ТРЕБОВАНИЯ:
1 - Перепишите без изменений отрывок из фрагмента о сдаче самолетов: начните со слов «Освободившись от пассажира, летчик» и остановитесь после слов «благополучно совершил посадку.».
2 - Согласно фрагменту о сдаче самолетов, на какой срок военпред попал в госпиталь?

ФРАГМЕНТ ТЕКСТА:
_ _ _
Освободившись от пассажира, летчик демонстрировал над аэродромом маневры, якобы помогавшие выпуску шасси. Когда он убедился, что к парашюту военпреда подошла санитарная машина, он выпустил шасси и благополучно совершил посадку.
Военпред месяца на три был уложен в госпиталь. Сдача самолетов пошла без задержек.
О том, что на самом деле шасси было в полном порядке, знали поначалу очень немногие. Третий член экипажа – бортмеханик, сидевший в центроплане на месте стрелка-радиста, – подтвердил, что во время попыток выпуска шасси электромотор гидронасоса сильно «гудит». В ЛИСе появилось еще несколько свидетелей, показавших, что это не первый случай «гудения» электромотора, даже без команды на выпуск шасси. Летчик, выбросивший военпреда, предложил: «Пусть электрик полетит и разберется, что там происходит».
Для установления истины Тарасевич предложил полететь мне. Я подготовил кабели, приборы и с заводскими электриками все смонтировал в задней кабине стрелка-радиста. Перед полетом летчик был явно разочарован, что меня нельзя засадить в переднюю кабину штурмана. Бортмеханик от полета в передней кабине отказался, мотивируя тем, что конструктор что-нибудь не так включит, шасси не выйдет, а он парашютом пользоваться на скоростном самолете не желает, тем более, что не прыгал даже с вышки.
_ _ _
РАЗДЕЛ ДАННЫХ:
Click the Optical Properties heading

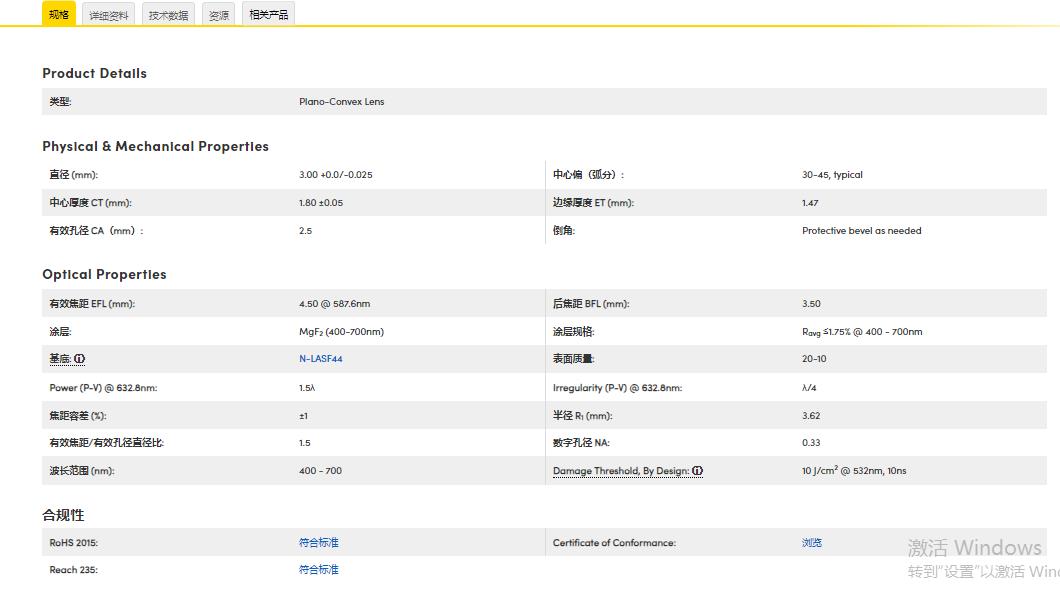(104, 274)
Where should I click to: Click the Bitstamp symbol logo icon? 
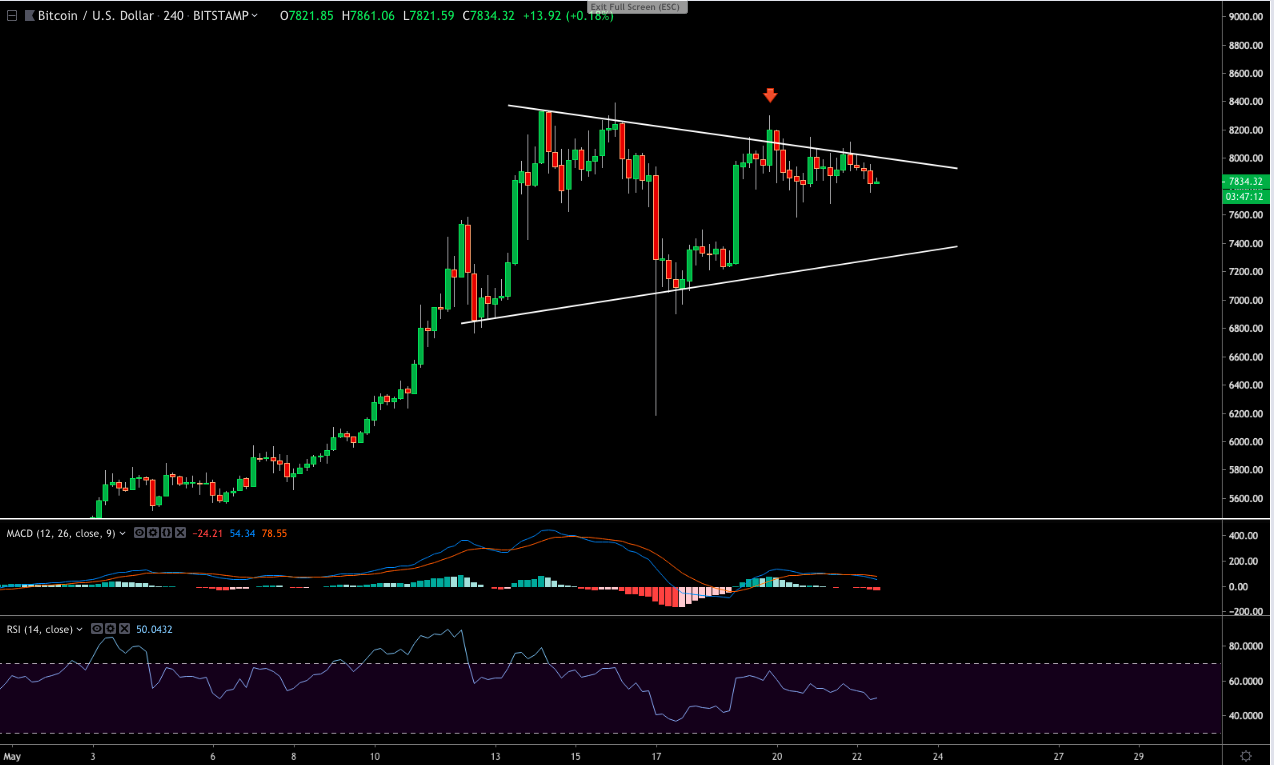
_ _ _
РЕЗУЛЬТАТЫ УПРАЖНЕНИЯ:
1 -
Освободившись от пассажира, летчик демонстрировал над аэродромом маневры, якобы помогавшие выпуску шасси. Когда он убедился, что к парашюту военпреда подошла санитарная машина, он выпустил шасси и благополучно совершил посадку.

2 - Месяца на три.